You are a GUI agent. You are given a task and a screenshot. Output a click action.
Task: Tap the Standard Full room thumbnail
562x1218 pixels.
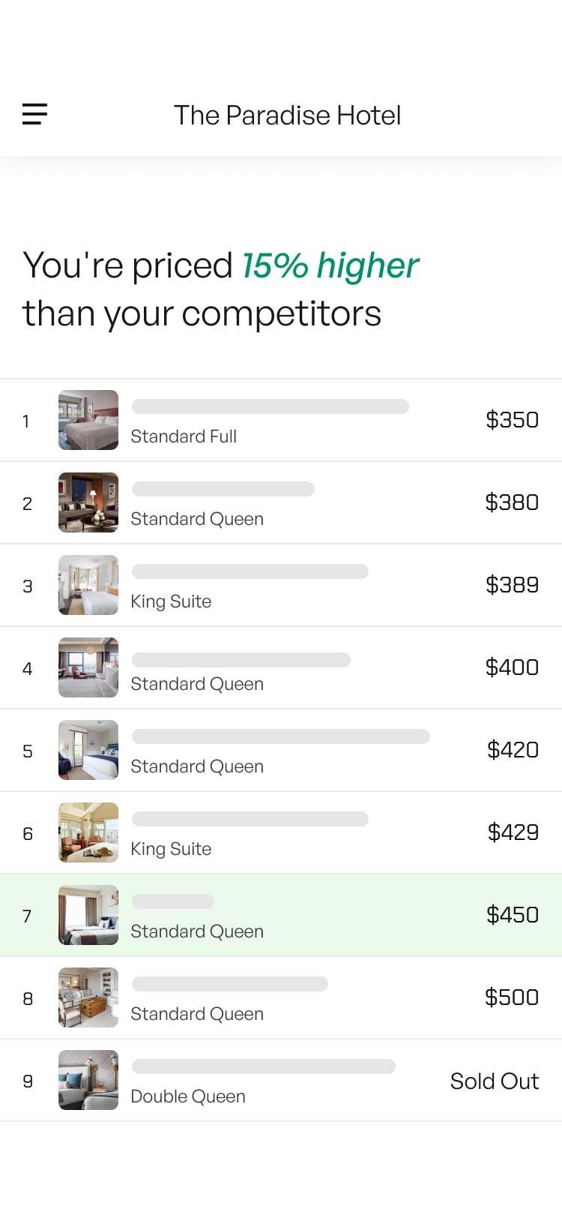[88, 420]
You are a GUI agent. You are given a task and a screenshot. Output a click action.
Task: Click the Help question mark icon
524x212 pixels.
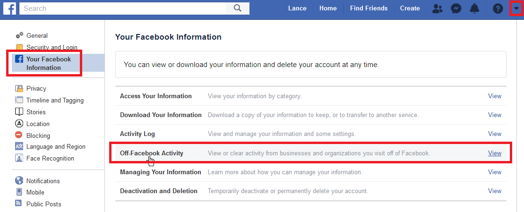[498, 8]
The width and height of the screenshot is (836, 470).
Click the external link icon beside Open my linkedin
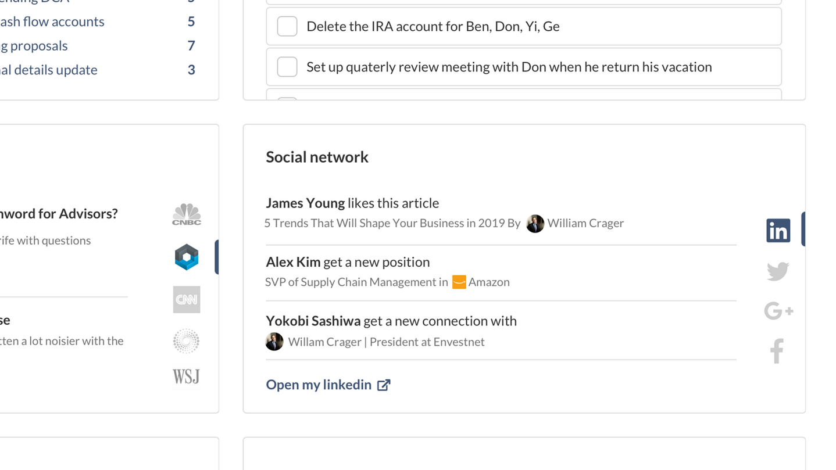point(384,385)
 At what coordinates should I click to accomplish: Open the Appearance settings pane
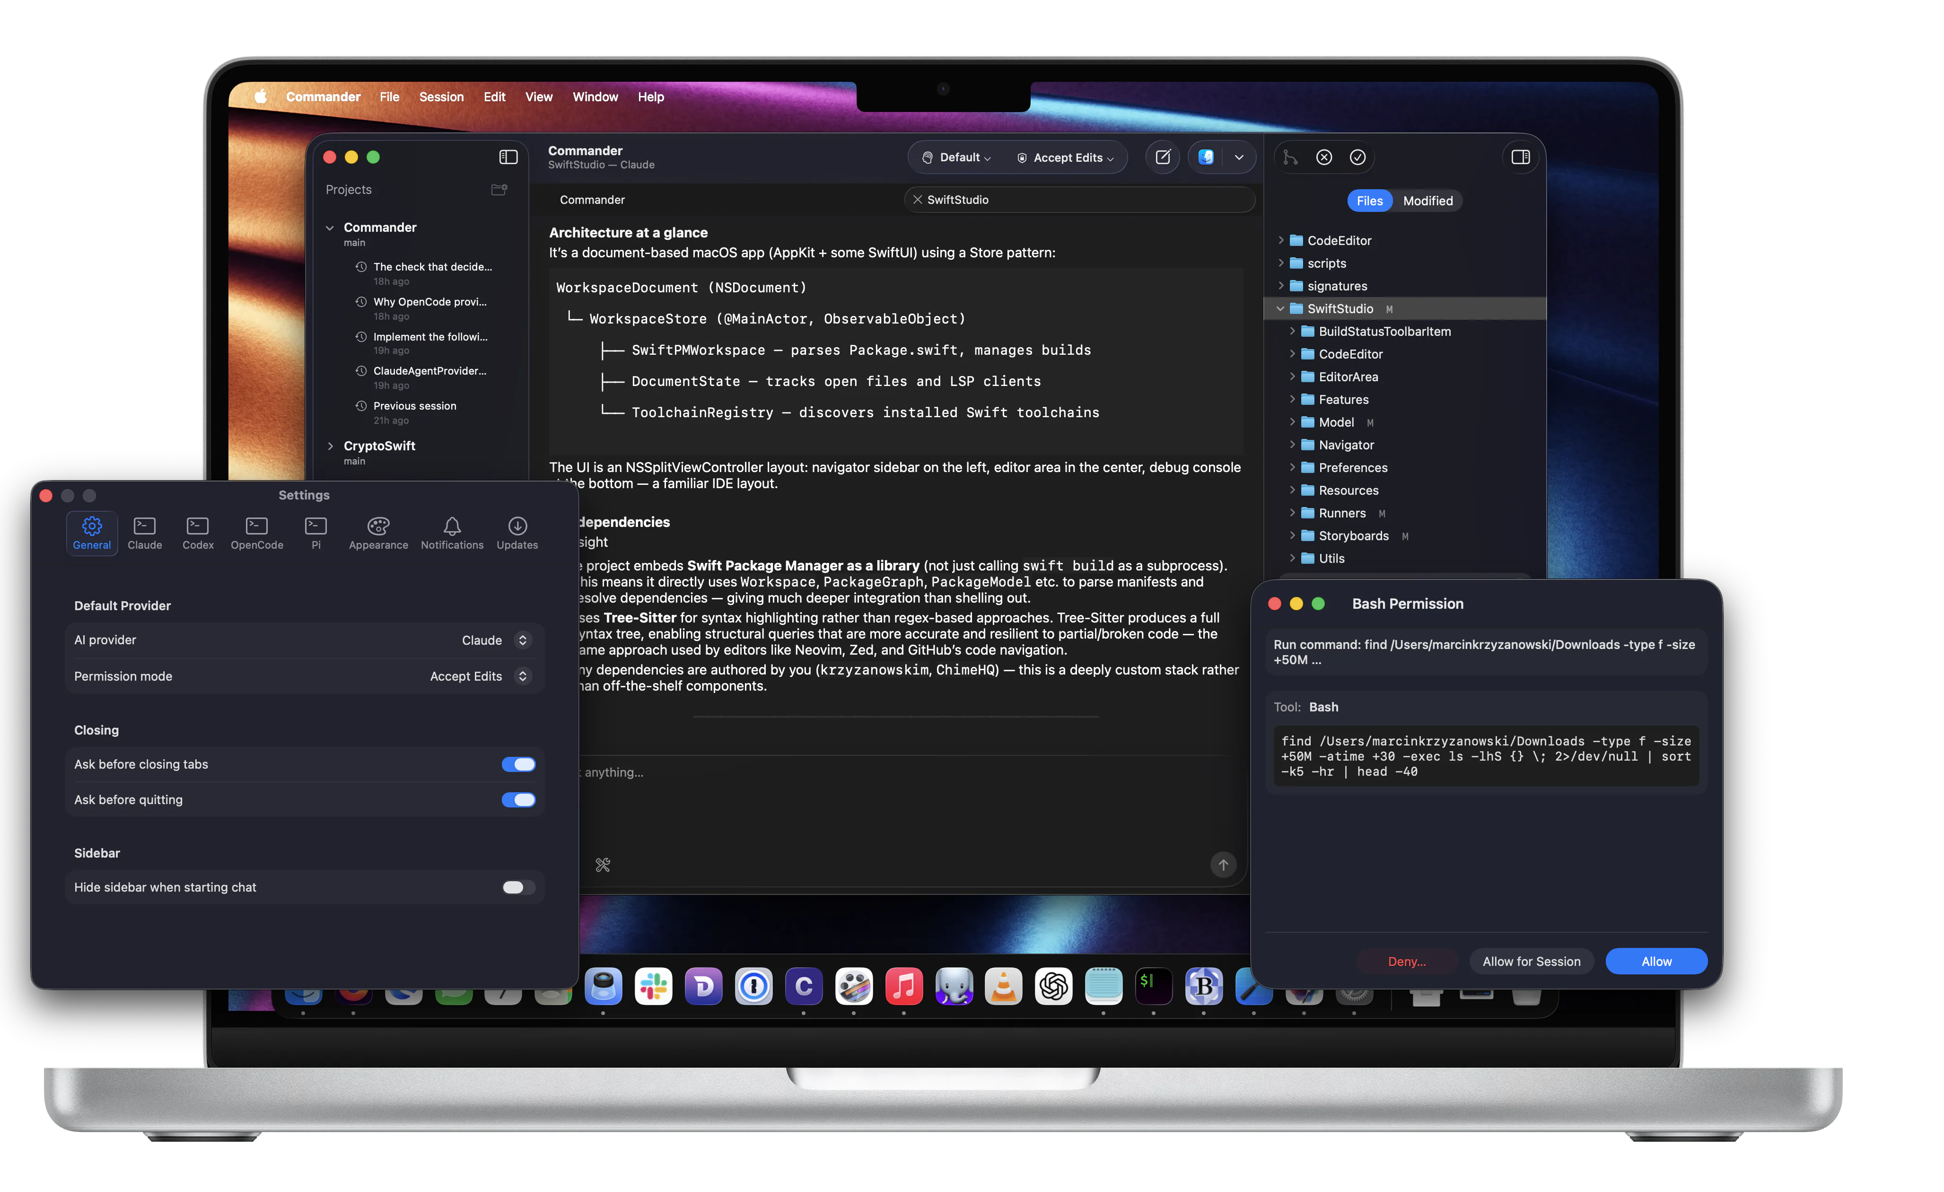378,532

» Given task: Retype all four entries above line for line, without changing a character, and leave the pictures out.

» Solution:
You are a GUI agent. You are given a task and a screenshot. Output a click action.
Task: Tap the Standard Full room thumbnail
562x1218 pixels.
[88, 420]
You are a GUI agent. You are given a task and a screenshot. Output a click action.
Task: Click the Help question mark icon
524x212 pixels.
[498, 8]
The width and height of the screenshot is (836, 470).
Click the external link icon beside Open my linkedin
point(384,385)
 At what coordinates should I click to accomplish: Open the Appearance settings pane
378,532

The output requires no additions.